Le porte-parole des mis-en-cause indiquait qu’accepter la logique soutenue dans la décision de recevabilité rendue antérieurement voudrait dire que le Conseil aurait compétence sur tous les blogues et babillards se retrouvant sur Internet.
Pour sa part, le Conseil a estimé que, sans avoir nécessairement compétence sur tous les blogues publiés sur Internet, il avait compétence sur les blogues à caractère journalistique.
En regard de l’objection à l’effet que n’étant pas membre du Conseil, Canoë n’était pas assujettie à ses règles, le Conseil fait observer qu’au cours de son existence, il a traité plus d’une douzaine de dossiers où les mis-en-cause n’étaient ni des médias, ni des membres du Conseil de presse du Québec, notamment un dossier contre la Sûreté du Québec et un autre contre l’Assemblée nationale du Québec. En outre, le Conseil a traité les dossiers de certains médias alors qu’ils n’étaient, à l’époque, pas membres du Conseil, notamment ceux des quotidiens Le Devoir et Le Journal de Montréal.
Au surplus, le Conseil a relevé qu’en mai 2005, le service juridique de Quebecor média avait accepté de répondre à une plainte déposée contre l’entreprise Canoë, conjointement mise en cause dans le dossier 2005-03-067, reconnaissant alors implicitement à ce moment l’autorité du Conseil en la matière.
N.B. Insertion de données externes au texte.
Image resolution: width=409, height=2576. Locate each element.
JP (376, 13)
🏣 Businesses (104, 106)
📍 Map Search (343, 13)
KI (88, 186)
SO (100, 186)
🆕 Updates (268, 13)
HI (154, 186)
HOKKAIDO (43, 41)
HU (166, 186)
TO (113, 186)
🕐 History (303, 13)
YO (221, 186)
Toujours en matière de recevabilité, le Conseil a noté également que si le blogue de M. Benoît Rioux était accessible directement sur Canoë.ca, il était publié simultanément dans l’édition Internet du Journal de Montréal, média pour lequel travaille le journaliste et qui était accessible, en même temps, sur Canoë.ca
En ce qui a trait au dossier en tant que tel, le Conseil a reconnu dans la plainte formulée par M. Desmarteaux deux aspects, le premier portant sur les propos tenus sur le site Internet de Canoë.
à ce sujet, le Conseil aimerait rappeler que les médias sont responsables de tout ce qu’ils publient ou diffusent et ne doivent en aucun temps se soustraire aux standards professionnels de l’activité journalistique sous prétexte de difficultés administratives, de contraintes de temps ou d’autres raisons d’ordre similaire. Cette responsabilité englobe l’ensemble de ce qu’ils publient ou diffusent : les informations journalistiques, la présentation et l’illustration de l’information, les commentaires et les informations provenant du public auxquels ils accordent espace et temps d’antenne.
Or, l’examen des 51 pages fournies en preuve par le plaignant a révélé à quelques endroits des propos soit irresponsables, soit injurieux ou racistes, et donc, contraires à l’éthique journalistique, ce que le Conseil ne peut que déplorer.
Le second aspect des griefs concernait les propos qui auraient été publiés sans intervention « ni du journaliste ni de Quebecor ». Dans ce cas, le Conseil a tenu compte de l’absence de principes déontologiques bien définis en regard de la fonction de « modérateur pour les blogues », notion qui n’apparaît pas actuellement dans le guide Droits et responsabilités de la presse.
à ce sujet, le Conseil estime d’ailleurs que, dès à présent, le principe énoncé plus haut sur la responsabilité des médias sur ce qu’ils publient implique l’obligation morale ou éthique d’un certain contrôle de leurs blogues à caractère journalistique, et donc de l’affectation de personnel compétent en la matière à une fonction de « modérateur ».
Décision
Pour l’ensemble de ces raisons, le Conseil a donc retenu partiellement la plainte de M. Christian Desmarteaux contre le journaliste Benoît Rioux et la société Canoë inc., aux seuls motifs de propos inacceptables expliqués plus haut.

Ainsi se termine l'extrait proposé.